BEGIN Source data
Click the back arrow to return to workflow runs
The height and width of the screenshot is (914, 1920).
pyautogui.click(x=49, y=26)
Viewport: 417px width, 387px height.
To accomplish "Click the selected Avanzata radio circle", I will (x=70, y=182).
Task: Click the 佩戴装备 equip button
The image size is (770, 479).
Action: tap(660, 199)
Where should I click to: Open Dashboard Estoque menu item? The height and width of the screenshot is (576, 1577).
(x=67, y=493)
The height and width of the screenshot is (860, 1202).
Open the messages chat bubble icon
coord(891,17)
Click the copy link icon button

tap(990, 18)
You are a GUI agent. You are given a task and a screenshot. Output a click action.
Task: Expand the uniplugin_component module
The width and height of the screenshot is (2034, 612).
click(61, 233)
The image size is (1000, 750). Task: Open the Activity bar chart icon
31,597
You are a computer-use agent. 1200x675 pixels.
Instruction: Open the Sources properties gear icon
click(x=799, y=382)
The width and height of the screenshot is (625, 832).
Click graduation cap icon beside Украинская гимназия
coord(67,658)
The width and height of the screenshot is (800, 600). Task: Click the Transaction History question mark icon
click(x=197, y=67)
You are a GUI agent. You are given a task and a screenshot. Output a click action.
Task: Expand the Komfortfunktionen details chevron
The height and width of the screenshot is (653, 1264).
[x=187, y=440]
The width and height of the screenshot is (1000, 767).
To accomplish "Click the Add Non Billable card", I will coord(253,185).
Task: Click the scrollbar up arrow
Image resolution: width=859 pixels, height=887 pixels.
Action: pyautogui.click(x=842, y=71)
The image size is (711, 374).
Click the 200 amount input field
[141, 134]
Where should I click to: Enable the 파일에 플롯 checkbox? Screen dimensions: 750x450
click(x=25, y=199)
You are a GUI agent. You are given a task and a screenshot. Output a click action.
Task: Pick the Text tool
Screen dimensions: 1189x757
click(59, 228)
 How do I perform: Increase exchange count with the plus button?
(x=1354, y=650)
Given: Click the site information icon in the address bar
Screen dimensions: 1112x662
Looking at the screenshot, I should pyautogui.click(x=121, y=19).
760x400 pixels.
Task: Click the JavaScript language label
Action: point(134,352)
END Source data
■ **Work required**: Each line above should be duplicated without any alteration.

■ **Written answer**:
Click the back arrow to return to workflow runs
The height and width of the screenshot is (914, 1920).
pyautogui.click(x=49, y=26)
Viewport: 417px width, 387px height.
To accomplish "Click the selected Avanzata radio circle", I will (x=70, y=182).
Task: Click the 佩戴装备 equip button
The image size is (770, 479).
Action: tap(660, 199)
Where should I click to: Open Dashboard Estoque menu item? The height and width of the screenshot is (576, 1577).
(x=67, y=493)
The height and width of the screenshot is (860, 1202).
Open the messages chat bubble icon
coord(891,17)
Click the copy link icon button

tap(990, 18)
You are a GUI agent. You are given a task and a screenshot. Output a click action.
Task: Expand the uniplugin_component module
The width and height of the screenshot is (2034, 612).
click(61, 233)
The image size is (1000, 750). Task: Open the Activity bar chart icon
31,597
You are a computer-use agent. 1200x675 pixels.
Instruction: Open the Sources properties gear icon
click(x=799, y=382)
The width and height of the screenshot is (625, 832).
Click graduation cap icon beside Украинская гимназия
coord(67,658)
The width and height of the screenshot is (800, 600). Task: Click the Transaction History question mark icon
click(x=197, y=67)
You are a GUI agent. You are given a task and a screenshot. Output a click action.
Task: Expand the Komfortfunktionen details chevron
The height and width of the screenshot is (653, 1264).
[x=187, y=440]
The width and height of the screenshot is (1000, 767).
To accomplish "Click the Add Non Billable card", I will coord(253,185).
Task: Click the scrollbar up arrow
Image resolution: width=859 pixels, height=887 pixels.
Action: pyautogui.click(x=842, y=71)
The image size is (711, 374).
Click the 200 amount input field
[141, 134]
Where should I click to: Enable the 파일에 플롯 checkbox? Screen dimensions: 750x450
click(x=25, y=199)
You are a GUI agent. You are given a task and a screenshot. Output a click action.
Task: Pick the Text tool
Screen dimensions: 1189x757
click(59, 228)
 How do I perform: Increase exchange count with the plus button?
(x=1354, y=650)
Given: Click the site information icon in the address bar
Screen dimensions: 1112x662
Looking at the screenshot, I should pyautogui.click(x=121, y=19).
760x400 pixels.
Task: Click the JavaScript language label
Action: point(134,352)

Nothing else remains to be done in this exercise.